From Paste to Imitation Crab

The surimi paste is the foundation, but turning it into a finished product like imitation crab requires a second round of ingredients. A typical ingredient list for a commercial imitation crab stick reads like this: fish protein (Alaska pollock and/or whiting), water, egg whites, sugar, wheat starch, potato starch, modified corn starch, wheat flour, sorbitol, soybean oil, salt, natural and artificial flavors, potassium chloride, soy lecithin, sodium tripolyphosphate, carmine color.

Each of these plays a specific role:

  • Starches (wheat, potato, corn): These give the product its firm, slightly springy texture. They absorb water during cooking and help the gel hold its shape when sliced.
  • Egg whites: Act as a binder, strengthening the gel network so the product doesn’t fall apart.
  • Flavorings: Real crab extract, hydrolyzed soy protein, artificial crab flavoring, and mirin (a fermented rice wine) are commonly used to approximate the taste of shellfish.
  • Colorants: The red-orange surface color typically comes from carmine (a pigment extracted from cochineal insects), paprika, beet juice extract, or lycopene from tomatoes.
  • Polysaccharides: Some products use gelling agents like carrageenan, konjac glucomannan, or curdlan to further improve texture.

The paste is extruded into thin sheets, heated to set the gel, then layered and shaped into sticks, flakes, or chunks. The red coloring is applied only to the outer surface, mimicking the look of real crab meat.

Allergens to Watch For

Surimi products contain far more potential allergens than most people expect. The base is fish, obviously, but a single package of imitation crab can also contain egg, wheat, soy, and crustacean shellfish.
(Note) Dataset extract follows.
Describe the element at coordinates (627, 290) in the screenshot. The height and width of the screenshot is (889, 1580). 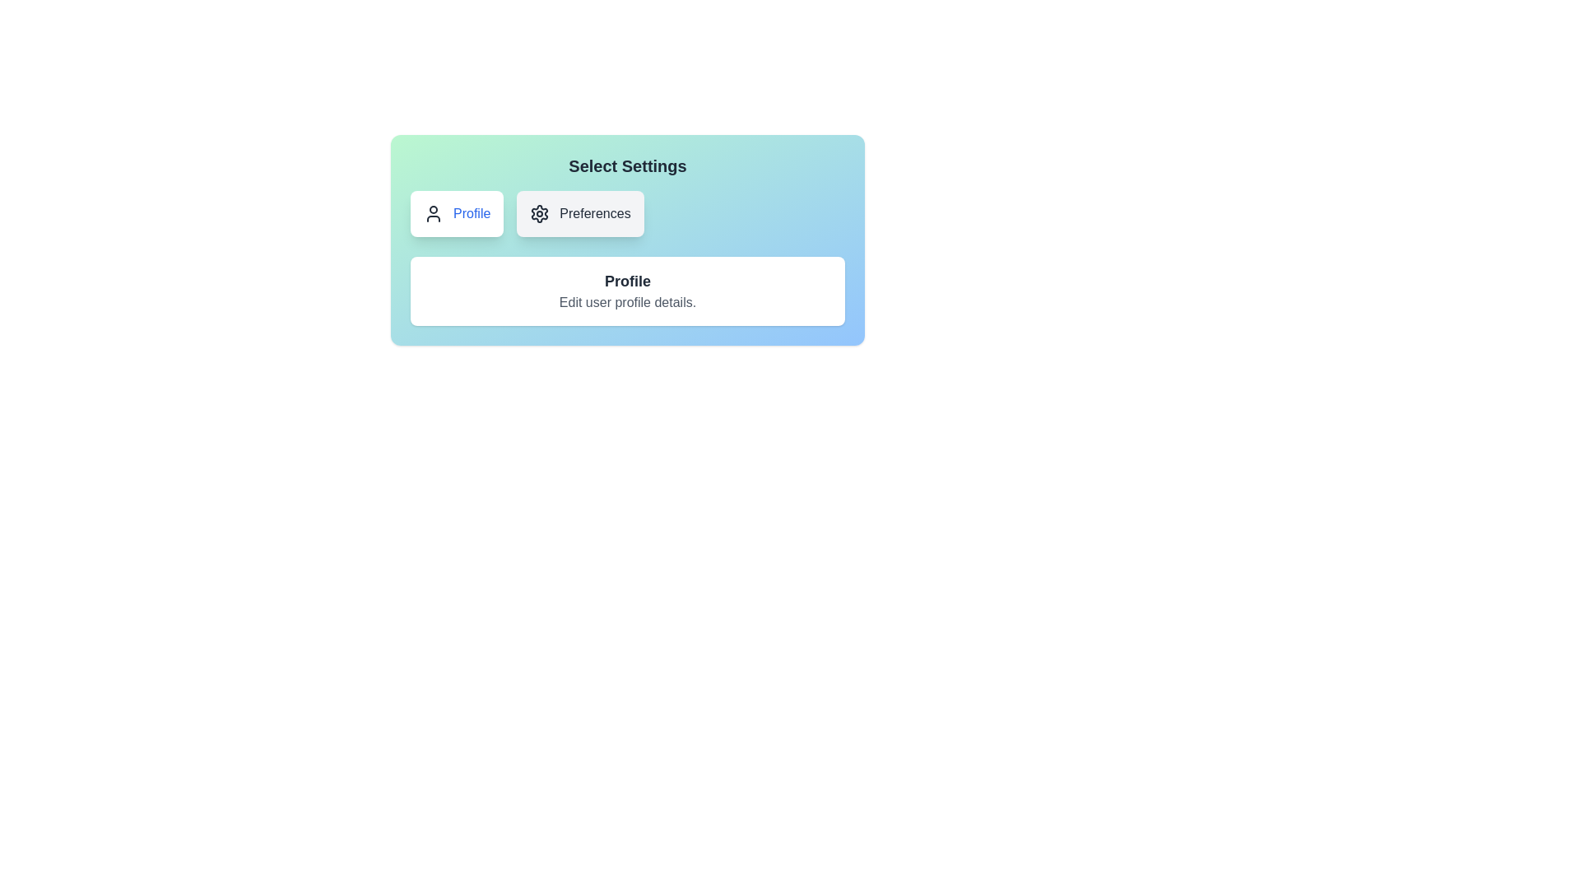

The shellfish presence surprises many people: real crab extract is a common flavoring ingredient, which means imitation crab is not safe for someone with a shellfish allergy despite containing no actual crab meat.

U.S. labeling law requires all major allergens to be declared, so the packaging will list them. But if you’re buying surimi at a sushi counter or buffet where you can’t read a label, it’s worth knowing that “imitation” does not mean “allergen-free.”

Why It’s Called “Imitation”

Under U.S. FDA regulations, a food that substitutes for and resembles another food must be labeled “imitation” if it is nutritionally inferior to the original. Surimi-based crab products are lower in protein and have a different nutrient profile than real crab, so they typically carry the “imitation” label. Products that match the nutritional profile of the food they resemble can use a descriptive name instead, which is why some brands label their products “surimi seafood” or “crab-flavored seafood” rather than “imitation crab,” depending on formulation.

Nutritional inferiority is defined as any reduction of 2% or more of the daily reference value for protein, vitamins, or minerals per standard serving compared to the real product. Most surimi sticks fall below real crab in protein content, so the “imitation” designation sticks for the majority of products on the market.